** WHAT YOU SHOULD DO **
Please reproduce the entries below exactly from the line with "Click the Robot recent file icon" through their last line, leaving out any pictures.

=======

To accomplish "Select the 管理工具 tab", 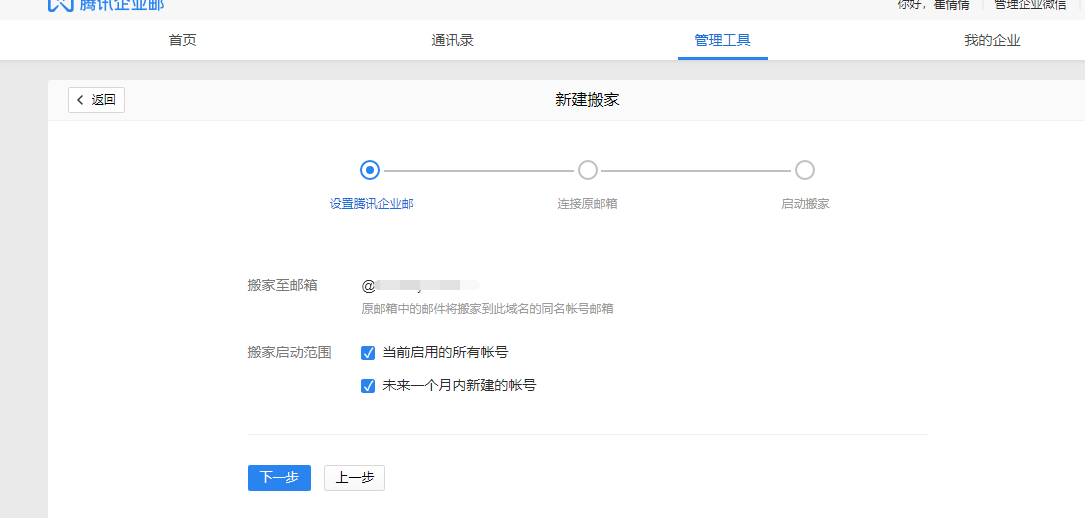I will [x=722, y=41].
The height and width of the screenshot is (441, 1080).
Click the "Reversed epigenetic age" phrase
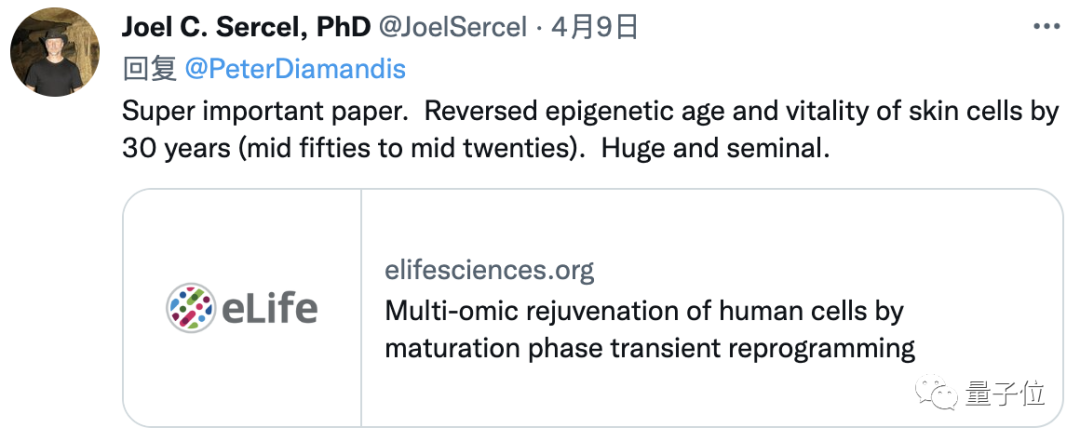pos(541,110)

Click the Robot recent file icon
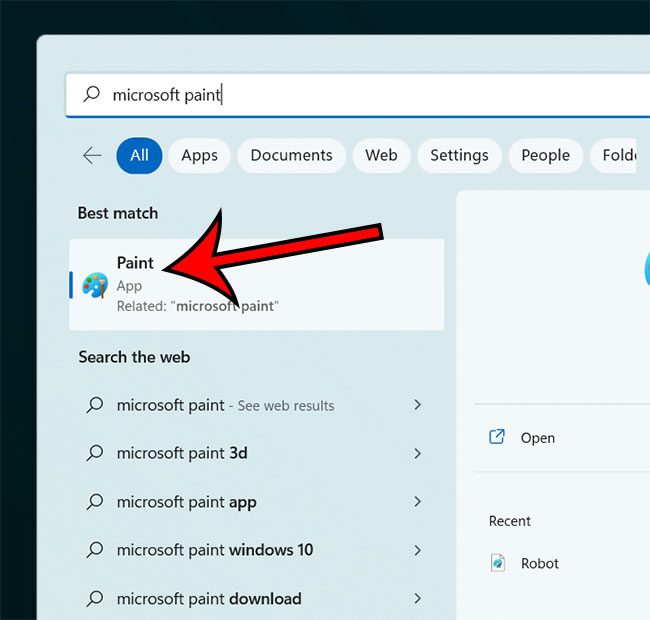point(498,563)
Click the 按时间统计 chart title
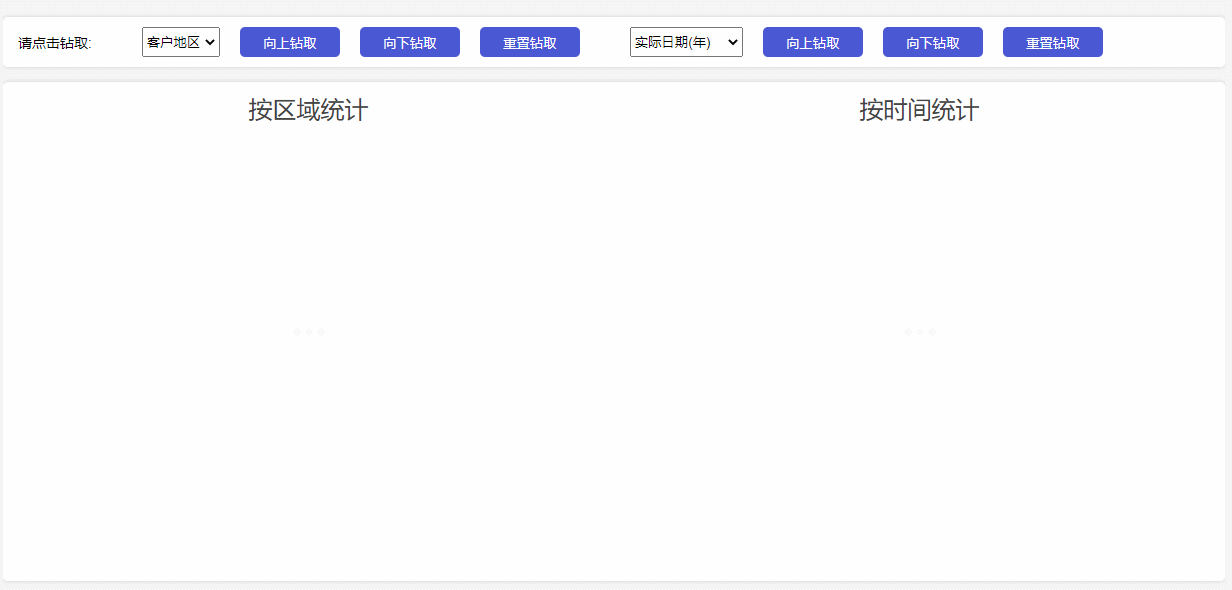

=======

** WRITTEN SOLUTION **
Click the Robot recent file icon
point(498,563)
Click the 按时间统计 chart title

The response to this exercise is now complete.